- ARTICLE
____________________

Ten years ago those arguments convinced Jerusalem’s mayor, then Ehud Olmert, of the need for a light rail system. The project would be financed by the private sector under a Build-Operate-Transfer (BOT) contract and the network would be handed over after 30 years. An international tender was put out in 2000 and the French company Alstom won the construction bid. Two years later Connex, the subsidiary of another French company, Veolia, won the operating rights. They formed a consortium called Citypass with two Israeli companies, Ashtrom Construction and Pollar Investment, as well as two banks, Hapaolim and Leumi. The contract was signed in July 2005. The initial aim is to carry 500 passengers by 2009 on each of 25 trains running between the terminus points of Pisgat Ze’ev and Mount Herzl.

According to Elgarbly, the project will be profitable if two conditions are met: “It must be perfectly safe and not a target for suicide attacks; and the route must meet the needs of the greatest possible number of inhabitants. We based our projections on 150,000 passengers a day. That is why the tram must serve the Jewish quarters [Israel’s politically correct term for settlements] such as Pisgat Ze’ev, as well as Arab quarters like Shu’fat. At present there are two separate bus networks serving those areas but there’s no room for two separate tramlines in Jerusalem. We’re building a single, peacetime tramway.”

____________________

- STORED DATA
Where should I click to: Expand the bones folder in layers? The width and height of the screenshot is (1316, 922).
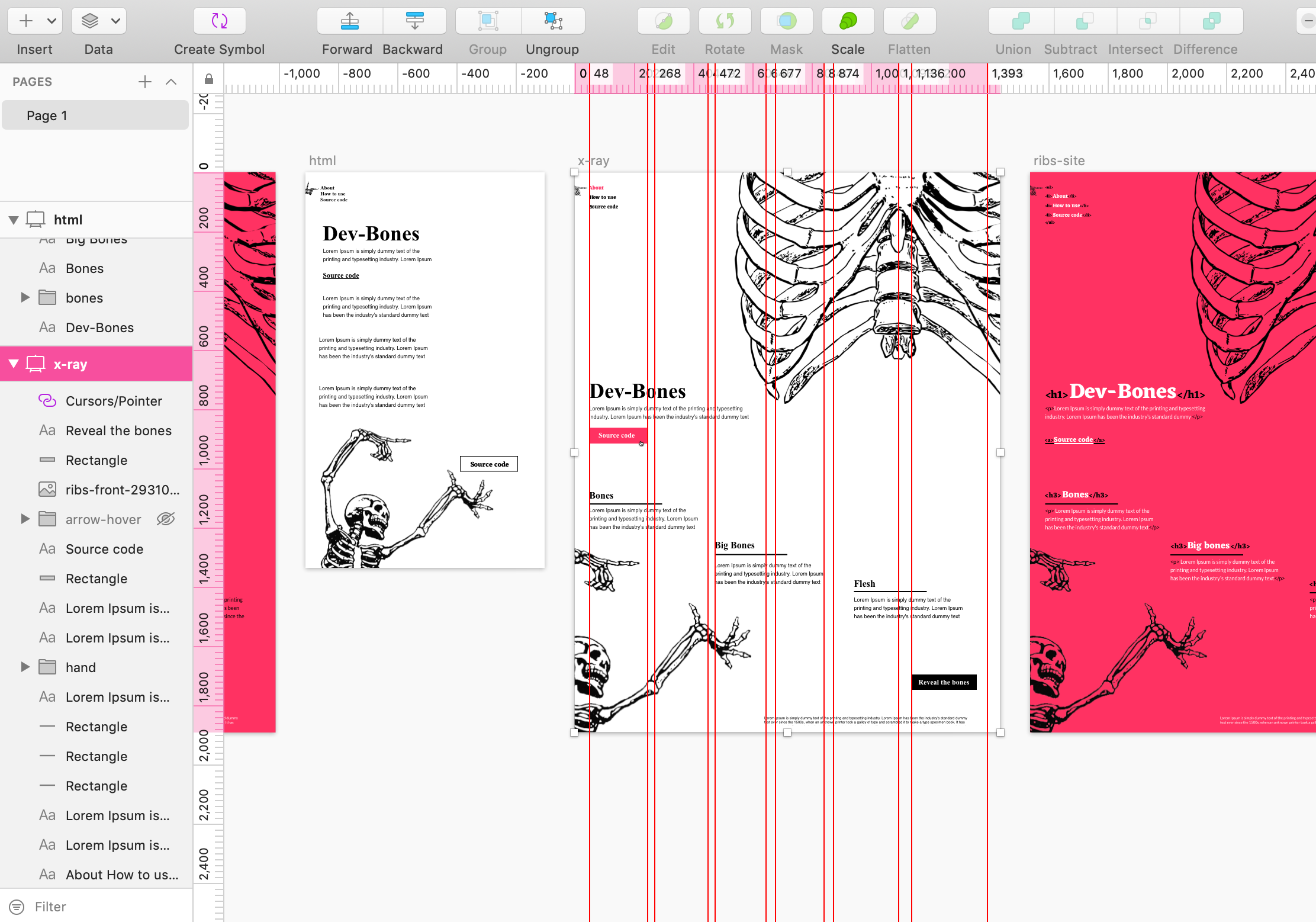click(x=24, y=297)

____________________

- WHAT IS REQUIRED
Using the text on the Jerusalem light rail, answer these:
(a) Which company won the construction bid?
(b) On how many passengers a day were the projections based?
(c) In what month and year was the contract signed?

- FULL RESPONSE
(a) Alstom
(b) 150,000
(c) July 2005